Travail demandé:
1: Substituez « écrivain » à « journaliste » dans la recension de L'Appel au pardon, pour tout le passage allant de « 08 août 2017 » jusqu'à « le processus d’évolution. », et recopiez-le.
2: Reprenez la recension de L'Appel au pardon en écrivant la suite de sa dernière phrase.

Texte présenté:
┌──

08 août 2017

L’appel au pardon – les Turcs s’adressent aux Arméniens (Cengiz Aktar)

Recension de Roland Baertschi, lecteur CSI

LAppel-au-pardon

Ce petit livre rédigé par un journaliste Cengiz Aktar, se veut d’être le rappel d’un manifeste destiné à briser l’indifférence entourant la « Grande Catastrophe » que fut le génocide des Arméniens ottomans en 1915. L’appel fut lancé le 15.12.2008 à Istanbul et a recueilli quelques 30 000 signatures. Il faut dire que la candidature de la Turquie à l’Union européenne a pu accélérer le processus d’évolution.

La publication de l’Appel suscita de nombreuses réactions. La réplique des autorités publiques fut vive, quoique l’AKP, le parti au pouvoir, se gardât d’attiser les sentiments nationalistes… Lors d’une conférence de presse, le premier ministre Erdoğan commentait : « S’il se trouve des gens pour demander pardon d’un tel génocide, sans doute faut-il croire qu’ils l’ont commis. Ce n’est pas le problème de la République de Turquie. Le pardon ne peut être qu’une affaire individuelle… »

└──

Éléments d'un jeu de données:
┌──

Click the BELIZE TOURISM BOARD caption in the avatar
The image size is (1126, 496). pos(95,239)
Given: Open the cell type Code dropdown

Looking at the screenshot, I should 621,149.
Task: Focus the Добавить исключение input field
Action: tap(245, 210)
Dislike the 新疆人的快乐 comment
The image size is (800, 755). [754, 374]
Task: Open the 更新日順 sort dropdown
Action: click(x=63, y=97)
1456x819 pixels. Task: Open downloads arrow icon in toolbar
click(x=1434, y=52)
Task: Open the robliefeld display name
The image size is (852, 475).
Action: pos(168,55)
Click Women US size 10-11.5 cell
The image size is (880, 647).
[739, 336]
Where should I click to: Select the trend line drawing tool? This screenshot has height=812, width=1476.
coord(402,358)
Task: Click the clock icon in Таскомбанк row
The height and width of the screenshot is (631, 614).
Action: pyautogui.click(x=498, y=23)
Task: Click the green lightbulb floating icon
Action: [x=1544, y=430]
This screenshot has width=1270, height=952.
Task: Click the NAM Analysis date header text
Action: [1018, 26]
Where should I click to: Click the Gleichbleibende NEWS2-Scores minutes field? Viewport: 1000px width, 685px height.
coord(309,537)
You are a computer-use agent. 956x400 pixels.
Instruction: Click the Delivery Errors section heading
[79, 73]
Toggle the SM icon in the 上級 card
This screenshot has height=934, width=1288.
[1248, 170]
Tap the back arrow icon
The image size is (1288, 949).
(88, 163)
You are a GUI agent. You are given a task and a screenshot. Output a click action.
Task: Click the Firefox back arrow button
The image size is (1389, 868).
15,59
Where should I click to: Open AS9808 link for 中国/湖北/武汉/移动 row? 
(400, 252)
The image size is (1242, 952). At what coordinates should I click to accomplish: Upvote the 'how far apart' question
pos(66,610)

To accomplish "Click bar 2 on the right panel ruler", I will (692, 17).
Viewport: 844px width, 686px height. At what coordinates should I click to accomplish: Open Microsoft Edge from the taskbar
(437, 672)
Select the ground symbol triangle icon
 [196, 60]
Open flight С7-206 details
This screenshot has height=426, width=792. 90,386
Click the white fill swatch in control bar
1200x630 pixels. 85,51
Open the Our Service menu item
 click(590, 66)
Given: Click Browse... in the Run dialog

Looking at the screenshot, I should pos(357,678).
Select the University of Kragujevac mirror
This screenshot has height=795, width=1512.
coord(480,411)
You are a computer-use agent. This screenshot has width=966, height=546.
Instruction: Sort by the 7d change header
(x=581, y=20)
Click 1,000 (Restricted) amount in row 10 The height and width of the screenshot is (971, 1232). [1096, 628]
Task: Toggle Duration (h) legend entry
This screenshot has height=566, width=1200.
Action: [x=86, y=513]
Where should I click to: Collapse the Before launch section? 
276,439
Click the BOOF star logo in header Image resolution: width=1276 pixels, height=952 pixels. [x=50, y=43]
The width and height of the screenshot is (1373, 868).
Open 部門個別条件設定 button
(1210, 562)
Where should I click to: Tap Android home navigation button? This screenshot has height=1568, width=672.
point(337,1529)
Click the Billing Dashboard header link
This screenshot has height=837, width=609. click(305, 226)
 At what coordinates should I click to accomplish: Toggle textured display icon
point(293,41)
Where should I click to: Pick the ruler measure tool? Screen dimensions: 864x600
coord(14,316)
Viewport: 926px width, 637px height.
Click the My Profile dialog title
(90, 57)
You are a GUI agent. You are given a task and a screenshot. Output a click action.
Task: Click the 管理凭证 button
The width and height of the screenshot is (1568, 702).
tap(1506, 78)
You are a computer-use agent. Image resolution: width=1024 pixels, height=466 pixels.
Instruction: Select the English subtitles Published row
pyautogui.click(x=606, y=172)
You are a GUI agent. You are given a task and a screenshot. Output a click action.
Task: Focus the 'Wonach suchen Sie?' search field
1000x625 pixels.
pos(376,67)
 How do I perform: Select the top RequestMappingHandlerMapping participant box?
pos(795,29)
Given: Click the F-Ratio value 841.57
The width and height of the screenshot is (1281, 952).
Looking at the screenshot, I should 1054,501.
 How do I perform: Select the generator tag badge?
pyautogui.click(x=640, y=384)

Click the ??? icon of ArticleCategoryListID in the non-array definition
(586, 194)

└──

Réponses aux exercices:
1:
08 août 2017

L’appel au pardon – les Turcs s’adressent aux Arméniens (Cengiz Aktar)

Recension de Roland Baertschi, lecteur CSI

LAppel-au-pardon

Ce petit livre rédigé par un écrivain Cengiz Aktar, se veut d’être le rappel d’un manifeste destiné à briser l’indifférence entourant la « Grande Catastrophe » que fut le génocide des Arméniens ottomans en 1915. L’appel fut lancé le 15.12.2008 à Istanbul et a recueilli quelques 30 000 signatures. Il faut dire que la candidature de la Turquie à l’Union européenne a pu accélérer le processus d’évolution.

2:
Le journaliste se pose alors la question : comment désigner convenablement les évènements tragiques de 1915 ? Selon lui, le terme de « Grande Catastrophe » est plus éloquent que celui de « génocide ». En effet parler de génocide, c’est enfermer l’évènement dans la notion ambigüe de châtiment, alors que la connaissance et la prise de conscience de la « Grande Catastrophe » ouvriront le chemin à une nouvelle coexistence.

Mais, qu’en est-il de la diaspora ? Jusqu’ici elle apparaissait comme un corps homogène et hostile à tout dialogue. Diaspora et Turquie s’ignoraient superbement, ce qui assurait la pérennité du monologue négationniste du côté turc et du monologue turcophobique, côté arménien. La diaspora doit faire face à un obstacle majeur qui est le caractère impératif que certains de ses membres attribuent à la reconnaissance officielle, par l’État turc, du génocide arménien. Ce blocage a fini par aveugler une partie de la diaspora qui, après des décennies de négationnisme, est aujourd’hui incapable d’apprécier l’évolution de la société turque et la mise en cause du discours officiel qui l’accompagne. Enfin, il faut le dire, faire de l’emploi légal du terme génocide une condition sine qua non, n’est-ce pas condamner toute la Turquie à rester éternellement sous l’opprobre, « jusqu’à ce qu’elle reconnaisse » ?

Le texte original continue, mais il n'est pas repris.